* Begin Exercise input *

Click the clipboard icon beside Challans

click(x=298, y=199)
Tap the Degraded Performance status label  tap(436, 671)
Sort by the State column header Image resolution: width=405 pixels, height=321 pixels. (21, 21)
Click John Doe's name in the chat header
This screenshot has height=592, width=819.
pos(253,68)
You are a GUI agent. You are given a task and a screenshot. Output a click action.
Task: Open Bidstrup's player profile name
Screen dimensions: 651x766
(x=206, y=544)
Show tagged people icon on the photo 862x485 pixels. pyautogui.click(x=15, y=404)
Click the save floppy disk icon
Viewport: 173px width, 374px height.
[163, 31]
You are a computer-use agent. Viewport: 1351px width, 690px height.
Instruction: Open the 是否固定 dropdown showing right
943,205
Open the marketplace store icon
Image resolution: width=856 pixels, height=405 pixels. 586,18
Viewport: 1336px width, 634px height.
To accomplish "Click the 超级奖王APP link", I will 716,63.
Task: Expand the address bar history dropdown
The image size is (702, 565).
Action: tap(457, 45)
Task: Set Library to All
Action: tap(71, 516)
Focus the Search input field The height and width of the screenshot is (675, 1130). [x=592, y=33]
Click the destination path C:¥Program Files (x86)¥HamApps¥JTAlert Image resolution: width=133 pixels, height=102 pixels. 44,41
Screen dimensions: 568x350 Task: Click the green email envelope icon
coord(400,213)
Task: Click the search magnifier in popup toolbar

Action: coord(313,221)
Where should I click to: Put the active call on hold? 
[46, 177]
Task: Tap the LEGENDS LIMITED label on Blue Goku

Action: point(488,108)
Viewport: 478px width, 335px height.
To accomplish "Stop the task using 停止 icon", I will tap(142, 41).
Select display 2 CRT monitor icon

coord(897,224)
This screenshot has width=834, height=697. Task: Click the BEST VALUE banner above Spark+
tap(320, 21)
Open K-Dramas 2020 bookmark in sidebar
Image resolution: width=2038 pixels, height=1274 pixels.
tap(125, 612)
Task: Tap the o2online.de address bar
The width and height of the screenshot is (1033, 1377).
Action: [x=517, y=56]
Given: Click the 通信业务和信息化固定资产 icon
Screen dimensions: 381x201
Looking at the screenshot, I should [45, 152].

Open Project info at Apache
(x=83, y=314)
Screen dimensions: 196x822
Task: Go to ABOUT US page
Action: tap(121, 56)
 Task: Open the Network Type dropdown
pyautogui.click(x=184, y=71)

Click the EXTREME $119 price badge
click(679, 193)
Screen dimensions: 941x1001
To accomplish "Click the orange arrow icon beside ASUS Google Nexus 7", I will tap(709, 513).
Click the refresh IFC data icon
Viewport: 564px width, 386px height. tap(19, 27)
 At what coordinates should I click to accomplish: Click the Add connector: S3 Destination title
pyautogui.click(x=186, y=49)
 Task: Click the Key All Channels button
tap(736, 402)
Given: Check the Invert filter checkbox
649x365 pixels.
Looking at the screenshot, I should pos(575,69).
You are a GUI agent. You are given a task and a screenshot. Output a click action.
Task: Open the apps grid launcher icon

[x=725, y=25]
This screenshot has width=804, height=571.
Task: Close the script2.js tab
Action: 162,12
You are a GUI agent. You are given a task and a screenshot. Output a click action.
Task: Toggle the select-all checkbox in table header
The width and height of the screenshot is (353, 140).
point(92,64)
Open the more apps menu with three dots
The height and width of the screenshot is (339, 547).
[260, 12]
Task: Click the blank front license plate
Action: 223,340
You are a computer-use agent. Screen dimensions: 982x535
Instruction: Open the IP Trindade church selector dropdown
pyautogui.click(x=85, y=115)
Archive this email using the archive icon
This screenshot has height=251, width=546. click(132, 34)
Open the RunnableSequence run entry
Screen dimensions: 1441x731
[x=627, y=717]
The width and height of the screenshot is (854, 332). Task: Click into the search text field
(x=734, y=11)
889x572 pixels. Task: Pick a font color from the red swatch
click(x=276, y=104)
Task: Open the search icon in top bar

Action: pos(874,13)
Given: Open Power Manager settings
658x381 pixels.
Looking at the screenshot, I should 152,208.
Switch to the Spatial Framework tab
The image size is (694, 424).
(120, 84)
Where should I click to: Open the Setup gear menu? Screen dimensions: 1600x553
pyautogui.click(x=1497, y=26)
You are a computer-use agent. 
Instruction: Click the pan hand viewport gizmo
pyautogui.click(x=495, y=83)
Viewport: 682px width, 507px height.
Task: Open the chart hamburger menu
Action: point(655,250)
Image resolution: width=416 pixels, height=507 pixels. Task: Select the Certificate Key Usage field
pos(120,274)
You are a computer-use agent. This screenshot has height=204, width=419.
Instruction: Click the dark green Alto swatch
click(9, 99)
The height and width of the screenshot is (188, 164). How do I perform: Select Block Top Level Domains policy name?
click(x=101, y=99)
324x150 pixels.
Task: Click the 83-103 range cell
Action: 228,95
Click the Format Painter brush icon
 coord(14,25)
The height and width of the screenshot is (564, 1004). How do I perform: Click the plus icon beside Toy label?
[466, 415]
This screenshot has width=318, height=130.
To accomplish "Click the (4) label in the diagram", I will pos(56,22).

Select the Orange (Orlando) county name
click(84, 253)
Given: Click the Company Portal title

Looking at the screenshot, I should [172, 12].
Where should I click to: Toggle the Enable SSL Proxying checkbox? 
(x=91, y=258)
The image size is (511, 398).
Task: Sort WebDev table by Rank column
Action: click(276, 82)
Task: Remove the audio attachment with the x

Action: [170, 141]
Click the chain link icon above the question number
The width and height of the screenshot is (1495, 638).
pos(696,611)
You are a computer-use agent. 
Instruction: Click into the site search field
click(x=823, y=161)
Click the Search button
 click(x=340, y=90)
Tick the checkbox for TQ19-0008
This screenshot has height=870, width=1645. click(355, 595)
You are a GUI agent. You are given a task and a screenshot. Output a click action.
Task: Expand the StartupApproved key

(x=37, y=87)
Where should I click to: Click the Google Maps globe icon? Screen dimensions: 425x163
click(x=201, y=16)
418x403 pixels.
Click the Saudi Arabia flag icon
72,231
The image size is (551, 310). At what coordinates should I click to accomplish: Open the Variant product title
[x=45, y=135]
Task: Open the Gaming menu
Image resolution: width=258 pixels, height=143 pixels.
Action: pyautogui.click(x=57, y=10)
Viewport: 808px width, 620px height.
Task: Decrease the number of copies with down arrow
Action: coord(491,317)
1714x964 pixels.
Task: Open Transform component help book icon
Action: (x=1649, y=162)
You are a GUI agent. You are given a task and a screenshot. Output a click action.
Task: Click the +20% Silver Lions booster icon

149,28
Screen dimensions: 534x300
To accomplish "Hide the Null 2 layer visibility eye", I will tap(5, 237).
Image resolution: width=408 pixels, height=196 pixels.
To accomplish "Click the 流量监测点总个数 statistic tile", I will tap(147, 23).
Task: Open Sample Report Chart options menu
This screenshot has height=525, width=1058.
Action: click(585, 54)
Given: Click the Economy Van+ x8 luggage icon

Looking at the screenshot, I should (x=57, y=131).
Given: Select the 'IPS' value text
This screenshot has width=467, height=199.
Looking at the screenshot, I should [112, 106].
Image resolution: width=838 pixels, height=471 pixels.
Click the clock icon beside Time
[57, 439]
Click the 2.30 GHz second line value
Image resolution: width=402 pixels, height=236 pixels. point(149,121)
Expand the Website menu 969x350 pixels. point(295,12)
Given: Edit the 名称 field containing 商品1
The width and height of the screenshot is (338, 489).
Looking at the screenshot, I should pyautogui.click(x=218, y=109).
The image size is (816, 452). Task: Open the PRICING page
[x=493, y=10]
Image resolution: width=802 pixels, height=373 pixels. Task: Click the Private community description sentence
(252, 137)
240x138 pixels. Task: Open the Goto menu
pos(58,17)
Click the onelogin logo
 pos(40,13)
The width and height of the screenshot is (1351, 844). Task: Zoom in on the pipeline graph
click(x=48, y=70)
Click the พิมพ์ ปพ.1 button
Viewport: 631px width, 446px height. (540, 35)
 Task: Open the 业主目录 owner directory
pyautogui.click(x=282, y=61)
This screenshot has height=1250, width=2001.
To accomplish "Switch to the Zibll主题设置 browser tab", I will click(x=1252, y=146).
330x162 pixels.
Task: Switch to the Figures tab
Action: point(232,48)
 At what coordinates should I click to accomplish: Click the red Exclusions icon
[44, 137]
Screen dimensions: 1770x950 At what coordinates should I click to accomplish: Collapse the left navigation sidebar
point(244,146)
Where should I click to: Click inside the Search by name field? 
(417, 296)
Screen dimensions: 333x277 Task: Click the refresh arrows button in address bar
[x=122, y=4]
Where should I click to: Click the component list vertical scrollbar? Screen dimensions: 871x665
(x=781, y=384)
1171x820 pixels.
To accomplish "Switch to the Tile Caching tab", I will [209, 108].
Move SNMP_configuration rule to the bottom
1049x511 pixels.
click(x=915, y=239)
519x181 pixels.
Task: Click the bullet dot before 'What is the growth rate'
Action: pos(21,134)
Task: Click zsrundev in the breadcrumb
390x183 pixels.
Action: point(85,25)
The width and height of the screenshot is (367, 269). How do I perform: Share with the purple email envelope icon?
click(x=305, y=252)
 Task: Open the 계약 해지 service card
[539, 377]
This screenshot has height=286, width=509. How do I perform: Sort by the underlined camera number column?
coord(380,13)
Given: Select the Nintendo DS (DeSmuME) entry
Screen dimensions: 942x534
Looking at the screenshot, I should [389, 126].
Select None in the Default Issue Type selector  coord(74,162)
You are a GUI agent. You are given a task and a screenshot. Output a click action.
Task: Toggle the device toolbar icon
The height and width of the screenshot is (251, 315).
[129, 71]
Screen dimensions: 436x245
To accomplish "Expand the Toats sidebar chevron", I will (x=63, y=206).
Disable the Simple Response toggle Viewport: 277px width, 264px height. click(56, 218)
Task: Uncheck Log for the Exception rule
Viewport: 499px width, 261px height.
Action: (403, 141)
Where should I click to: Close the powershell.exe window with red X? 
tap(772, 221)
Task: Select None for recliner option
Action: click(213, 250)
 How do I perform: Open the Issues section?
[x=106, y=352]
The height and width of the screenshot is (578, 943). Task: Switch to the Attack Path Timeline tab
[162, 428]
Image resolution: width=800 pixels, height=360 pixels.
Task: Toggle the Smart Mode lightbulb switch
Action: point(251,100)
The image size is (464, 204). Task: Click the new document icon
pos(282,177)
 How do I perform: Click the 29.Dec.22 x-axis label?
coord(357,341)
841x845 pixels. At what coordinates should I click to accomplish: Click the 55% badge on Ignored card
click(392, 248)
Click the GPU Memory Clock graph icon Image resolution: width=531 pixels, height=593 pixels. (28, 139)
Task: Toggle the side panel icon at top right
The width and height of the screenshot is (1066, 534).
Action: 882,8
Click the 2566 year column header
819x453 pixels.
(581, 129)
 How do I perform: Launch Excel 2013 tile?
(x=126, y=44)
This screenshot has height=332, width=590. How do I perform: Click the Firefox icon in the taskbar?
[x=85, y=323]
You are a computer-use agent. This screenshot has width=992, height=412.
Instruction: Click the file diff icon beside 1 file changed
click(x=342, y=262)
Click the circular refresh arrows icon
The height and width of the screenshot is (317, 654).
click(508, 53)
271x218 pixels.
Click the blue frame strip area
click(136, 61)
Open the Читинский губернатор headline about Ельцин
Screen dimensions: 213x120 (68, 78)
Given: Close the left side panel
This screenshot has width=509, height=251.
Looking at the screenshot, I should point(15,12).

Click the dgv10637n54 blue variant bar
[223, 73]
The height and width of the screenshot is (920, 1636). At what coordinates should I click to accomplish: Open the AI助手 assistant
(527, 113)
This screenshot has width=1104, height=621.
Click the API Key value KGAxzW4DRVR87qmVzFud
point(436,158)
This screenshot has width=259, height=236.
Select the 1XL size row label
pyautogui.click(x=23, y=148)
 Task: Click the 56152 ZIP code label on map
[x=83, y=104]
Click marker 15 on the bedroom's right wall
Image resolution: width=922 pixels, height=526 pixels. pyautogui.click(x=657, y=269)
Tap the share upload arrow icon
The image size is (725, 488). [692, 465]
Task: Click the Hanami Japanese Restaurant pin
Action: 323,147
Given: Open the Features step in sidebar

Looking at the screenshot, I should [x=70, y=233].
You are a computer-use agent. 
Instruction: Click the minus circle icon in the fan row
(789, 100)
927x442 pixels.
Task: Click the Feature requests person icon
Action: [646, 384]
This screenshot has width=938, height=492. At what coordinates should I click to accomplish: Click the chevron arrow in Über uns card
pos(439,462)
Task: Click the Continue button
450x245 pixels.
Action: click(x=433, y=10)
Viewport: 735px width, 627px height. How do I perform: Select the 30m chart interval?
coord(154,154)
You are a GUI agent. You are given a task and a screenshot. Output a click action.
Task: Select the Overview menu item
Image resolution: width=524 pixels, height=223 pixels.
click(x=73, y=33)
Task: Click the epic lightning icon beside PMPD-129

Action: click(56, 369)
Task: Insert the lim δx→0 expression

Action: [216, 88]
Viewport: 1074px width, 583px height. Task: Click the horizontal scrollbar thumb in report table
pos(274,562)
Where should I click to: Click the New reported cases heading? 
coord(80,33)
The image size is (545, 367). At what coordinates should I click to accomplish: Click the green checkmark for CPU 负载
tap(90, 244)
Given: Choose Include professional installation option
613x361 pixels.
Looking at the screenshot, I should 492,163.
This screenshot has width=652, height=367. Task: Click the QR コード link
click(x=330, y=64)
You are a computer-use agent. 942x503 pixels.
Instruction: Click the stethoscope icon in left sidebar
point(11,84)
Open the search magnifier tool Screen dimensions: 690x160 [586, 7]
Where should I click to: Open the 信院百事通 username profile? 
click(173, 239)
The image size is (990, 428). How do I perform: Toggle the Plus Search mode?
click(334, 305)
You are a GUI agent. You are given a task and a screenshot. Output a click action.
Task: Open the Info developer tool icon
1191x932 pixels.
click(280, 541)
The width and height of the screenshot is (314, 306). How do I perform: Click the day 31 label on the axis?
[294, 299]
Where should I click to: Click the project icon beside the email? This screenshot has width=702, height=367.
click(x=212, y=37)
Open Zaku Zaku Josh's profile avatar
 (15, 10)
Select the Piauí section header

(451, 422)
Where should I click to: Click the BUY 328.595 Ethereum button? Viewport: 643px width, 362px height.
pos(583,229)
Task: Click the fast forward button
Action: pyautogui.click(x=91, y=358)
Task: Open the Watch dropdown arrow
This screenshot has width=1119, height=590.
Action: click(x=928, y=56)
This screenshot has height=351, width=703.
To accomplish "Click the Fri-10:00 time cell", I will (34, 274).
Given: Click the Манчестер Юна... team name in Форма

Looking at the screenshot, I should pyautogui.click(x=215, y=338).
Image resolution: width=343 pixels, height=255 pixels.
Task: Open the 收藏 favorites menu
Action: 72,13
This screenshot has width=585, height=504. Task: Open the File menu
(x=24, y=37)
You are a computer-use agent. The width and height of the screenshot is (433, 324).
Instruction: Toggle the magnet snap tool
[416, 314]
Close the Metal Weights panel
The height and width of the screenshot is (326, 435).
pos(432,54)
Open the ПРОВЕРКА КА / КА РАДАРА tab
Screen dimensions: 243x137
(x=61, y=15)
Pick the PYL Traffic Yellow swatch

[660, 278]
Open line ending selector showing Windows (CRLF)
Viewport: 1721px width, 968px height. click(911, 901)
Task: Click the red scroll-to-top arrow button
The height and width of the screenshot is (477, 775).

* End Exercise input *

Work to do> Copy out again every line from the one containing "Task: Insert the lim δx→0 expression" through the one containing "(x=24, y=37)", inclusive, unchanged.

Result of the task>
Task: Insert the lim δx→0 expression

Action: [216, 88]
Viewport: 1074px width, 583px height. Task: Click the horizontal scrollbar thumb in report table
pos(274,562)
Where should I click to: Click the New reported cases heading? 
coord(80,33)
The image size is (545, 367). At what coordinates should I click to accomplish: Click the green checkmark for CPU 负载
tap(90, 244)
Given: Choose Include professional installation option
613x361 pixels.
Looking at the screenshot, I should 492,163.
This screenshot has width=652, height=367. Task: Click the QR コード link
click(x=330, y=64)
You are a computer-use agent. 942x503 pixels.
Instruction: Click the stethoscope icon in left sidebar
point(11,84)
Open the search magnifier tool Screen dimensions: 690x160 [586, 7]
Where should I click to: Open the 信院百事通 username profile? 
click(173, 239)
The image size is (990, 428). How do I perform: Toggle the Plus Search mode?
click(334, 305)
You are a GUI agent. You are given a task and a screenshot. Output a click action.
Task: Open the Info developer tool icon
1191x932 pixels.
click(280, 541)
The width and height of the screenshot is (314, 306). How do I perform: Click the day 31 label on the axis?
[294, 299]
Where should I click to: Click the project icon beside the email? This screenshot has width=702, height=367.
click(x=212, y=37)
Open Zaku Zaku Josh's profile avatar
 (15, 10)
Select the Piauí section header

(451, 422)
Where should I click to: Click the BUY 328.595 Ethereum button? Viewport: 643px width, 362px height.
pos(583,229)
Task: Click the fast forward button
Action: pyautogui.click(x=91, y=358)
Task: Open the Watch dropdown arrow
This screenshot has width=1119, height=590.
Action: click(x=928, y=56)
This screenshot has height=351, width=703.
To accomplish "Click the Fri-10:00 time cell", I will (34, 274).
Given: Click the Манчестер Юна... team name in Форма

Looking at the screenshot, I should pyautogui.click(x=215, y=338).
Image resolution: width=343 pixels, height=255 pixels.
Task: Open the 收藏 favorites menu
Action: 72,13
This screenshot has width=585, height=504. Task: Open the File menu
(x=24, y=37)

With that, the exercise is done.